This week, CERN is launching Sparks!, the serendipity forum, a new two-day event aimed at stimulating creative thinking and generating new ideas relevant to CERN, and to society as a whole.
The first day brings together a group of global experts from many fields of research to share their insights into a challenge of common interest, which then feeds into a public event on day two. It is the first of three pilots that will lead to Sparks! becoming a flagship event in the programme at Science Gateway, as part of the effort to integrate the CERN spirit of innovation across all activities at our new outreach and education centre.
For this first edition of Sparks!, the focus is on artificial intelligence (AI) examined through the perspective of experts including computer scientists, neuroscientists, philosophers, ethicists and physicists. Each of these fields has a stake in AI, but it’s rare for all of them to meet. What happens when they do, we’re about to find out. The questions to explore are many and go to the heart of the challenge and the potential that AI presents for all of us. What do we need to do to ensure that AI develops into a force for good? Does AI need to mimic the human mind, or could a different approach be more powerful? Will AI systems ever become self-aware? Can they ever avoid assuming the biases of those who create them, and will they ever become cleverer than us?
Today, AI is both more mature and less mature than it appears in the public imagination. We are far from Terminator-like cyborgs, yet AI is increasingly ubiquitous in everyday life, from voice-controlled home aids to video surveillance. The potential for human advancement is vast, as Sparks! will expose, but, as with any new technology, we must ensure that it is used for the betterment of humankind and the sustainability of the planet.
Sparks! springs from CERN’s tradition of intellectual and technological innovation through collaboration across disciplines and geographical borders. One of the areas where this is perhaps most evident at CERN is in the way that tools developed for the physical sciences have been deployed in the biomedical arena. Young disciplines such as biophysics attest to the power of the kind of interdisciplinarity that Sparks! will foster.
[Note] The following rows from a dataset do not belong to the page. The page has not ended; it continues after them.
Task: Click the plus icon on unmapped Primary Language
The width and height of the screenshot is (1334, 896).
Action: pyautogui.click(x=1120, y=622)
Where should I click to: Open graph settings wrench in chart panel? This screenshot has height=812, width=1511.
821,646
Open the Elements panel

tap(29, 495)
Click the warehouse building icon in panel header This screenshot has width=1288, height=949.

At CERN, AI techniques are of growing importance in areas ranging from data analysis to controls and robotic maintenance. If you’d like to know more about this, there will be a webcast talk at 5.30 p.m. on Thursday, 16 September looking at how AI is employed at CERN today. The September/October issue of the CERN Courier also focuses on AI, and a series of Sparks! podcasts, available on the Sparks! website, give a fascinating glimpse into the thinking of some of the participants in this year’s event.
On Friday, 17 September, our assembled experts will discuss the issues surrounding AI, and their deliberations will be reported in a CERN Yellow Report and through an article in the journal Machine Learning Science and Technology. On Saturday, 18 September, you will have the opportunity to get a preview of what those publications will say at the Sparks! public event, which will be webcast live from the Globe – see sparks.cern for details.
I hope that many of you will join us to take a privileged look at what the future holds for intelligence.